KeySearchWiki

An Automatically Generated Dataset for Keyword Search over Wikidata

KeySearchWiki is a dataset for evaluating keyword search systems over Wikidata. This dataset is particularly designed for the Type Search task (as defined by J. Pound et al. under Type Query), where the goal is to retrieve a list of entities having a specific type given by a user query (e.g., Paul Auster novels).

KeySearchWiki consists of 16,605 queries and their corresponding relevant Wikidata entities. The dataset was automatically generated by leveraging Wikidata and Wikipedia set categories (e.g., Category:American television directors) as data sources for both relevant entities and queries. Relevant entities are gathered by carefully navigating the Wikipedia set categories hierarchy in all available languages. Furthermore, those categories are refined and combined to derive more complex queries (e.g., multi-hop queries).

The dataset generation workflow is explained in detail in the paper and the steps needed to reproduce the current dataset or generate a new dataset version are described under Dataset Generation. Furthermore, a concrete use case of the dataset is demonstrated under Experiments and the steps for evaluating the accuracy of relevant entities are presented under Evaluation.

Usage

The dataset can be used to evaluate Keyword Search Systems over Wikidata, specifically over the Wikidata Dump Version of 2021-09-20. KeySearchWiki is intended for evaluating retrieval systems that answer a user keyword query by returning a list of entities given by their IRIs.

Both queries and relevant entities are provided following the format described in Format. More insights about the dataset characteristics can be found here. A concrete use case of the dataset is demonstrated in Experiments using an approach based on a document-centric information retrieval system.

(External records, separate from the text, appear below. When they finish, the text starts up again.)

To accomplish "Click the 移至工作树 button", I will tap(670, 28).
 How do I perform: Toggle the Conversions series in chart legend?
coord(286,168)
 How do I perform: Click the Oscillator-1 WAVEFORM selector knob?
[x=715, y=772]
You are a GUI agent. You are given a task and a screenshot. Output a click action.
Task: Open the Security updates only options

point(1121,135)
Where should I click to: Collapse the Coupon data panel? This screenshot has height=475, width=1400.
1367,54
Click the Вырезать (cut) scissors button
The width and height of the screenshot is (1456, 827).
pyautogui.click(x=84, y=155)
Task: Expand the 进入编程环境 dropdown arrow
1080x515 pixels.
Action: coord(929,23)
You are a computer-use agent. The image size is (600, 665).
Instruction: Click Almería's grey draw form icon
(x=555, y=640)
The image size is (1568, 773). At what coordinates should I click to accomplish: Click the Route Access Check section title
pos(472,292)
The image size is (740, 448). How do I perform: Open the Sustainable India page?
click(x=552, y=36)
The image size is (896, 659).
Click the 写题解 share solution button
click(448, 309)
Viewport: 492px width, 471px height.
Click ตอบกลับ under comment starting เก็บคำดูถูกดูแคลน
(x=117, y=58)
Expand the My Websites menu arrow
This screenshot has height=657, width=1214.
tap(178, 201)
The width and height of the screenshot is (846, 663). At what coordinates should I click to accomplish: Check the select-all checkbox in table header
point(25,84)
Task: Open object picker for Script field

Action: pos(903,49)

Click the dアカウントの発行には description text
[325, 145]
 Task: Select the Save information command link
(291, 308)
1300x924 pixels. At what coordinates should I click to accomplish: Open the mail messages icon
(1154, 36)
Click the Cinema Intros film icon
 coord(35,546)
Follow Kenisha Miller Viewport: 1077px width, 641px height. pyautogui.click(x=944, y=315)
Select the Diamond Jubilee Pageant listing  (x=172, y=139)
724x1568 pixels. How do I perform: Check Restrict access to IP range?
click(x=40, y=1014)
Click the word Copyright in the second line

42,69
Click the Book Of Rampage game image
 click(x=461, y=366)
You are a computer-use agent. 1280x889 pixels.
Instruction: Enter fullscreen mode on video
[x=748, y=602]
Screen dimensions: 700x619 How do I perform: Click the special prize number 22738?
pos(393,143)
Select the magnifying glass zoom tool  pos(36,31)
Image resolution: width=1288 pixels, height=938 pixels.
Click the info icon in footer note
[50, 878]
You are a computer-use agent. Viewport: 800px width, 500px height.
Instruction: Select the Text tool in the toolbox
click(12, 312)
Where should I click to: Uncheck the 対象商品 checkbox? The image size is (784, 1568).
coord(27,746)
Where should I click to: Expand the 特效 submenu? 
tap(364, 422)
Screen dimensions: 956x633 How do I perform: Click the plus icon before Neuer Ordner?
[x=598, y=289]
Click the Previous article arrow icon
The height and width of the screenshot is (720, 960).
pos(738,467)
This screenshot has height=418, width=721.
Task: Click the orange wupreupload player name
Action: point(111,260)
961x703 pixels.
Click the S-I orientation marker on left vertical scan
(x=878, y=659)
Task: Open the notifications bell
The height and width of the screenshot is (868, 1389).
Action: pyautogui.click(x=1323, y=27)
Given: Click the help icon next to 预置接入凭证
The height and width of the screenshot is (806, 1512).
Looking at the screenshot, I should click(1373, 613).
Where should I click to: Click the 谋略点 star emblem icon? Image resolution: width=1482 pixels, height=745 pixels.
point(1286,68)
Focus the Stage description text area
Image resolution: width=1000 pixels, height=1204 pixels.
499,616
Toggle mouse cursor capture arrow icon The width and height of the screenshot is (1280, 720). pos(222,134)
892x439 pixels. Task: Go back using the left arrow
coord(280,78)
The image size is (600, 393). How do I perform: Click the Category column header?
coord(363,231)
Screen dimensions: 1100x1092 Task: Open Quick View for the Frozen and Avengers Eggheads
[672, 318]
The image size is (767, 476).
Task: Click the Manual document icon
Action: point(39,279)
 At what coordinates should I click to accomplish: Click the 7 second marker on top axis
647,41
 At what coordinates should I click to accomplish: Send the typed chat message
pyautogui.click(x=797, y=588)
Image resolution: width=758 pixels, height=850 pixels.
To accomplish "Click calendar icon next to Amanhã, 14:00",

Potential users could either directly use the provided dataset version, or generate a new one that is in-line with their target knowledge graph. The process of automatically generating a new dataset is described under Dataset Generation.

Format

The KeySearchWiki dataset is published on Zenodo in two different formats: Standard TREC format and JSON format.

JSON Format

KeySearchWiki-JSON.json gives a detailed version of the dataset. Each data entry consists of the following properties:

Property	Description	Example
`queryID`	Unique identifier of the query given by `prefix-number`, where prefix = [NT (native), MK (multi-keyword), or MH (multi-hop)]	`NT1149`, `MK79540`, `MH161`
`query`	Natural language query in this form: <keyword1 keyword2 ... target>	`male television actor human`
`keywords`	IRIs of Wikidata the entities (or literals) corresponding to the keywords, together with their labels, types and a boolean indicator `isiri`. If the keyword is literal `isiri = false`, if it is an IRI `isiri = true`	`{"iri":"Q10798782","label":"television actor","isiri":"true","types":[{"type":"Q28640","typeLabel":"profession"}]}]`
`target`	Type of entities to retrieve given by its Wikidata IRI and label	`{"iri":"Q5","label":"human"}`
`relevantEntities`	Entities that are relevant results to the query given by their Wikidata IRI and label	`{"iri":"Q16904614","label":"Zoological Garden of Monaco"}` as relevant result to the query `Europe zoo`

TREC Format

KeySearchWiki-queries-label.txt: A text file containing the queries. Each line containing space-seperated queryID and query: MK79540 programmer University of Houston human.
KeySearchWiki-queries-iri.txt: A text file containing queries, each line contains space-seperated queryID and IRIs of query elements: MK79540 Q5482740 Q1472358 Q5 (could be be directly used by systems that omit a preceding Entity Linking step).
KeySearchWiki-queries-naturalized.txt: A text file containing queries including 1826 adjusted queries, each line containing space-seperated queryID and query: NT5239 diplomat Germany 20th century. This is a list of queries that was partially automatically adjusted (naturalized) to better reflect natural query formulation. For example, by transforming the query NT5239 diplomat Germany 20th century human into NT5239 diplomat Germany 20th century. This is done by removing the target from the query if one of its keywords is a target descendant via subclass of (P279). In the previous example, diplomat is in the subclass hierarchy of human.
KeySearchWiki-qrels-trec.txt: A text file containing relevant entities in the TREC format: MK79540 0 Q92877 1.

Examples

queryID	query	keywords	target	relevantEntities
NT1149	male television actor human	male(Q6581097), television actor(Q10798782)	human(Q5)	e.g., Q100028, Q100293
MK79540	programmer University of Houston human	programmer(Q5482740), University of Houston(Q1472358)	human(Q5)	e.g., Q92877, Q6847972
MH161	World Music Awards album	World Music Awards(Q375990)	album(Q482994)	e.g., Q4695167, Q1152760

Dataset Generation

The dataset generation workflow could be used either (1) to reproduce the current dataset version or (2) to generate a new dataset using other underlying Wikidata/Wikipedia versions. We provide two options for dataset generation.

From Dumps

First, two kind of dump versions should be selected:

Wikidata JSON Dump (wikidata-<version>-all.json.gz)
Wikipedia SQL Dumps (available dataset versions could be checked by visiting e.g., enwiki for English Wikipedia)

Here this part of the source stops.